Elliott, whose win last Sunday at Martinsville, Virginia, secured his first Final 4 spot, was in 20th place after only 10 of the 312 laps in the 500-kilometer event. By lap 40 he was fifth with leaders Logano, Hamlin and Keselowski in sight. Finally, he dove under Logano’s No. 22 Shell Pennzoil Ford exiting Turn 2 on lap 120 to grab first place.
Logano’s Mustang lost pace as the race unfolded. Hamlin, who almost seemed superglued to Logano’s bumper at times as they battled for the lead in the opening 100 laps, kept having chassis adjustments made to his No. 11 FedEx Toyota during pit stops. Keselowski’s chances felt doomed as he lost positions on three slow pit stops.
Elliott reclaimed the lead from Logano on lap 270 and finished 2.7 seconds ahead of Keselowski’s No. 22 Discount Tire Mustang. Logano was third and Hamlin fourth.
Elliott could be seen wiping away tears before he removed his helmet. He’s the third-youngest Cup champion and the third father-son combination to do so, joining Lee and Richard Petty and Ned and Dale Jarrett.
“Today symbolizes a lot of great things,” he said.
Johnson, in his final race as a fulltime Cup Series driver, was a satisfying fifth. He shared a group hug with Elliott and team owner Rick Hendrick on pit road.
“There was a lot going on there, for all three of us,” Johnson said of the emotional moment, the first time he had seen his longtime boss since March.
It’s the 13th Cup championship for Hendrick, the first since Johnson’s seventh in 2016. Even so, Hendrick has won half of the last 26 championships. His is the only team to win Cups with four different drivers.
Meanwhile, although the cars, tires and placement of traction compound were the same as in last March’s entertainment-improved race, the lack of caution periods — four for 27 laps — seemed to take an edge off the action. Restarts felt less aggressive and fewer drivers dove to the apron to attempt passes.

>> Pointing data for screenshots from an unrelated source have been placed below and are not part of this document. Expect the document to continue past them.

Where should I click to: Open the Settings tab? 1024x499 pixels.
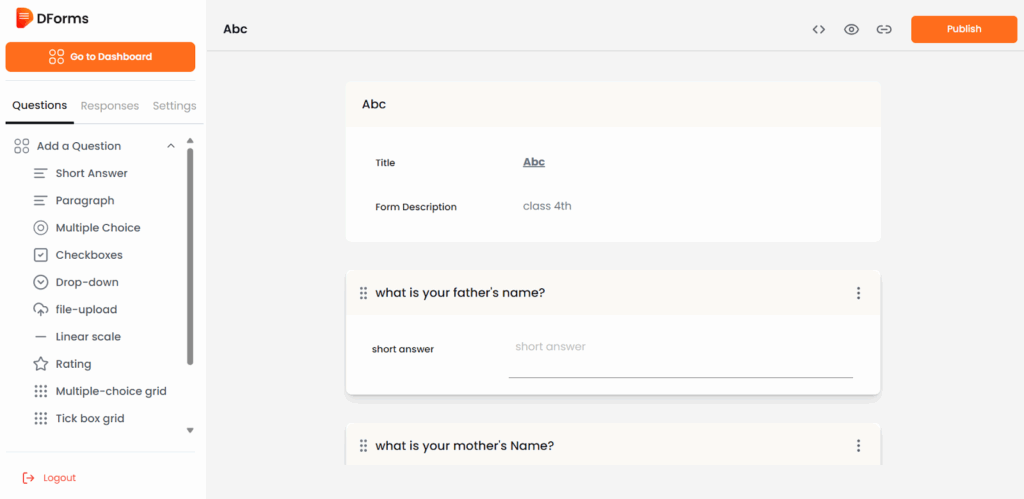(x=174, y=106)
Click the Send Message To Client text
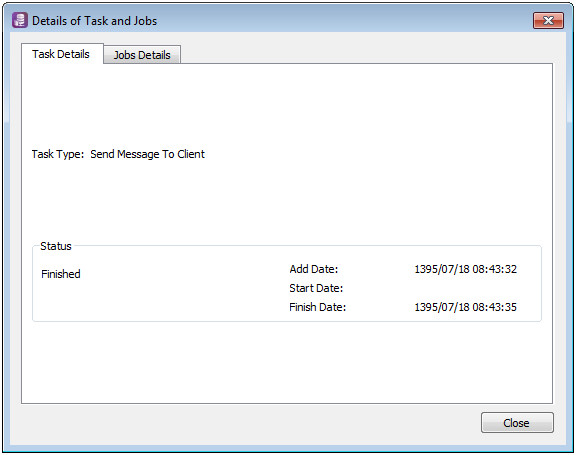 click(148, 154)
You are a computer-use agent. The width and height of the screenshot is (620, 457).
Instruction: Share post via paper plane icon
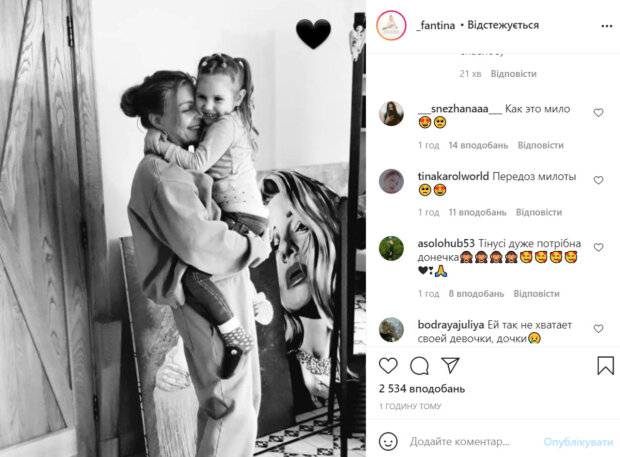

NASCAR’s carefully crafted plan had been to showcase its championship in the demographically diverse Valley at a track just two years removed from a $178 million modernization. It seemed perfect as a way to entice corporate CEOs to either cheer on their car or buy into what NASCAR has in terms of TV
coverage, opportunities to market products and services to a loyal fan base, and offer hospitality for customers and employees.
It was to be a stage-setter for a Roaring (20)20s featuring young new drivers, redesigned cars that it says will put the "stock" back into stock car racing, and a re-jiggered slate of more exciting races.
COVID-19 crashed those plans. But NASCAR has already announced Championship Weekend will be back in 2021.
It wouldn’t be a surprise if Elliott, voted most popular driver the last two years, returns as the face of the sport.
Johnson, until yesterday the senior member of the Hendrick team, said he was impressed when he spoke with Elliott earlier in the week.
“I could tell that his head was in the right place,” Johnson said. “He didn’t have unneeded nerves and anxiety flowing through him. He really was calm and ready to get to work.
“We talk a lot and he has an amazing grasp on things. Being as young as he is, he has a ton of wisdom and knowledge. I’m always amazed when we chat how put together his thoughts are. At his age, mine were scrambled. I was all over the place.
“He really is wise beyond his years. And with that maturity, extremely talented.”
Hendrick, who signed Elliott at age 14, perhaps inadvertently laid down a huge marker in one more nod to Johnson’s historic career.
“Seven’s a big number,” he said, with at least a tinge of humor. “It’s something to shoot at.
“I think he’s (Elliott) got a lot left in his tank. He’s going to be a great asset for our sport as champion.”
He was Sunday, on his and Arizona motorsports’ Big Day. The last really was first.